--- Goal of the exercise ---
The complete listing should be restated word for word.

--- Data shown ---
- Opening Delimiter -
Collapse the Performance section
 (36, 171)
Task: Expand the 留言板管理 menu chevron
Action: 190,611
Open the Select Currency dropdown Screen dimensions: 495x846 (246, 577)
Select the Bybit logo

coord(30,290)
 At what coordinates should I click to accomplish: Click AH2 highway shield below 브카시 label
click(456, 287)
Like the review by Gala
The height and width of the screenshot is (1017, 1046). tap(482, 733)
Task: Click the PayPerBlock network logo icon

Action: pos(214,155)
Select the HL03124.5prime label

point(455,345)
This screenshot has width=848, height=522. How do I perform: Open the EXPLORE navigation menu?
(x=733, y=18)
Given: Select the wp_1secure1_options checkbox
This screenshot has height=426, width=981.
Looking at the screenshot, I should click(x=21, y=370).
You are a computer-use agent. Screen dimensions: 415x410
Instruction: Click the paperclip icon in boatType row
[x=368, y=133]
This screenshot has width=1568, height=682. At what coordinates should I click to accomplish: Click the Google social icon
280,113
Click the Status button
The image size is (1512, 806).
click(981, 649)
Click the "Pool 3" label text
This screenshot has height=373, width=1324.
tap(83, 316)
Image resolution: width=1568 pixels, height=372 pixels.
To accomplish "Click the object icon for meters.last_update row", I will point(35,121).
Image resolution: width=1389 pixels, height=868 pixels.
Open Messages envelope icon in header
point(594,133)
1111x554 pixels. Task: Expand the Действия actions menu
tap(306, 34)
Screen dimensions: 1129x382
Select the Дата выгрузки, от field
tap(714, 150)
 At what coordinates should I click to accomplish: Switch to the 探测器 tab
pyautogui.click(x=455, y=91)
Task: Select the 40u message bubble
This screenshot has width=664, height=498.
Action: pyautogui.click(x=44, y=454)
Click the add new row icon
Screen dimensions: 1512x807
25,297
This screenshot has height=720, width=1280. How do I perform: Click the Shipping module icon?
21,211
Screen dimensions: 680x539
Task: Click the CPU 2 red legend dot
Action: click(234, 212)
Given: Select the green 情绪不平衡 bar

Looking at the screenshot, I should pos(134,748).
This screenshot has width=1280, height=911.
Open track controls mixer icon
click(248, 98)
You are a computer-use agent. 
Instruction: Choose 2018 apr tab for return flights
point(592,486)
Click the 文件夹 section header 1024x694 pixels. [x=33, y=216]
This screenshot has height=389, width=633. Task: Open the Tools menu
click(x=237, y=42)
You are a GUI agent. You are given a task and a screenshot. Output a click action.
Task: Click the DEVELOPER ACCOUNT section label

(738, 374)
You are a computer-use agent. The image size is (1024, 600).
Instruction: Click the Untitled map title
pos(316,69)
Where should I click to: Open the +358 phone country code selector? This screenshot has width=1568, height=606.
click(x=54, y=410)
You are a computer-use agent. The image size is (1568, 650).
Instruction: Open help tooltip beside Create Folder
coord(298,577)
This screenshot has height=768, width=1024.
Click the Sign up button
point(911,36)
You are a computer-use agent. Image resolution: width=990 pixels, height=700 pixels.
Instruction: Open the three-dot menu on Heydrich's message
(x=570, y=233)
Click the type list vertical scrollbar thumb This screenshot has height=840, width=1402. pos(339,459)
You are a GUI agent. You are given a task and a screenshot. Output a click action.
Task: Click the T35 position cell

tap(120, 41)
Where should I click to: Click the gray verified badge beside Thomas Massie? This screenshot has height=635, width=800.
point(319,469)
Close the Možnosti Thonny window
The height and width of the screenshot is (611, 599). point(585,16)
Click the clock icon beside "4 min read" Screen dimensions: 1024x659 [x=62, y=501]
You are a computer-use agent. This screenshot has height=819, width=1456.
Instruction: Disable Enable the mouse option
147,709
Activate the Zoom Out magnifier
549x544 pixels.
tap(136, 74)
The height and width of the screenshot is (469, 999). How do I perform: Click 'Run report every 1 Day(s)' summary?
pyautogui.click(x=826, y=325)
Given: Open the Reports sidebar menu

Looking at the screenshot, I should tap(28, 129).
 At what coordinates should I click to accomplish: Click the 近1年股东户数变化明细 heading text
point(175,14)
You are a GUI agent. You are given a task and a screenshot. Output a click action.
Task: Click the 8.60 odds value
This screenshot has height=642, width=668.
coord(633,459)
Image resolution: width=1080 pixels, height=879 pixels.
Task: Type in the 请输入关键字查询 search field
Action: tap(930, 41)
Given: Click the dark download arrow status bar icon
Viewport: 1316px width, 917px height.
- Closing Delimiter -
--- Answer to the exercise ---
Collapse the Performance section
 (36, 171)
Task: Expand the 留言板管理 menu chevron
Action: 190,611
Open the Select Currency dropdown Screen dimensions: 495x846 (246, 577)
Select the Bybit logo

coord(30,290)
 At what coordinates should I click to accomplish: Click AH2 highway shield below 브카시 label
click(456, 287)
Like the review by Gala
The height and width of the screenshot is (1017, 1046). tap(482, 733)
Task: Click the PayPerBlock network logo icon

Action: pos(214,155)
Select the HL03124.5prime label

point(455,345)
This screenshot has width=848, height=522. How do I perform: Open the EXPLORE navigation menu?
(x=733, y=18)
Given: Select the wp_1secure1_options checkbox
This screenshot has height=426, width=981.
Looking at the screenshot, I should click(x=21, y=370).
You are a computer-use agent. Screen dimensions: 415x410
Instruction: Click the paperclip icon in boatType row
[x=368, y=133]
This screenshot has width=1568, height=682. At what coordinates should I click to accomplish: Click the Google social icon
280,113
Click the Status button
The image size is (1512, 806).
click(981, 649)
Click the "Pool 3" label text
This screenshot has height=373, width=1324.
tap(83, 316)
Image resolution: width=1568 pixels, height=372 pixels.
To accomplish "Click the object icon for meters.last_update row", I will point(35,121).
Image resolution: width=1389 pixels, height=868 pixels.
Open Messages envelope icon in header
point(594,133)
1111x554 pixels. Task: Expand the Действия actions menu
tap(306, 34)
Screen dimensions: 1129x382
Select the Дата выгрузки, от field
tap(714, 150)
 At what coordinates should I click to accomplish: Switch to the 探测器 tab
pyautogui.click(x=455, y=91)
Task: Select the 40u message bubble
This screenshot has width=664, height=498.
Action: pyautogui.click(x=44, y=454)
Click the add new row icon
Screen dimensions: 1512x807
25,297
This screenshot has height=720, width=1280. How do I perform: Click the Shipping module icon?
21,211
Screen dimensions: 680x539
Task: Click the CPU 2 red legend dot
Action: click(234, 212)
Given: Select the green 情绪不平衡 bar

Looking at the screenshot, I should pos(134,748).
This screenshot has width=1280, height=911.
Open track controls mixer icon
click(248, 98)
You are a computer-use agent. 
Instruction: Choose 2018 apr tab for return flights
point(592,486)
Click the 文件夹 section header 1024x694 pixels. [x=33, y=216]
This screenshot has height=389, width=633. Task: Open the Tools menu
click(x=237, y=42)
You are a GUI agent. You are given a task and a screenshot. Output a click action.
Task: Click the DEVELOPER ACCOUNT section label

(738, 374)
You are a computer-use agent. The image size is (1024, 600).
Instruction: Click the Untitled map title
pos(316,69)
Where should I click to: Open the +358 phone country code selector? This screenshot has width=1568, height=606.
click(x=54, y=410)
You are a computer-use agent. The image size is (1568, 650).
Instruction: Open help tooltip beside Create Folder
coord(298,577)
This screenshot has height=768, width=1024.
Click the Sign up button
point(911,36)
You are a computer-use agent. Image resolution: width=990 pixels, height=700 pixels.
Instruction: Open the three-dot menu on Heydrich's message
(x=570, y=233)
Click the type list vertical scrollbar thumb This screenshot has height=840, width=1402. pos(339,459)
You are a GUI agent. You are given a task and a screenshot. Output a click action.
Task: Click the T35 position cell

tap(120, 41)
Where should I click to: Click the gray verified badge beside Thomas Massie? This screenshot has height=635, width=800.
point(319,469)
Close the Možnosti Thonny window
The height and width of the screenshot is (611, 599). point(585,16)
Click the clock icon beside "4 min read" Screen dimensions: 1024x659 [x=62, y=501]
You are a computer-use agent. This screenshot has height=819, width=1456.
Instruction: Disable Enable the mouse option
147,709
Activate the Zoom Out magnifier
549x544 pixels.
tap(136, 74)
The height and width of the screenshot is (469, 999). How do I perform: Click 'Run report every 1 Day(s)' summary?
pyautogui.click(x=826, y=325)
Given: Open the Reports sidebar menu

Looking at the screenshot, I should tap(28, 129).
 At what coordinates should I click to accomplish: Click the 近1年股东户数变化明细 heading text
point(175,14)
You are a GUI agent. You are given a task and a screenshot. Output a click action.
Task: Click the 8.60 odds value
This screenshot has height=642, width=668.
coord(633,459)
Image resolution: width=1080 pixels, height=879 pixels.
Task: Type in the 请输入关键字查询 search field
Action: tap(930, 41)
Given: Click the dark download arrow status bar icon
Viewport: 1316px width, 917px height.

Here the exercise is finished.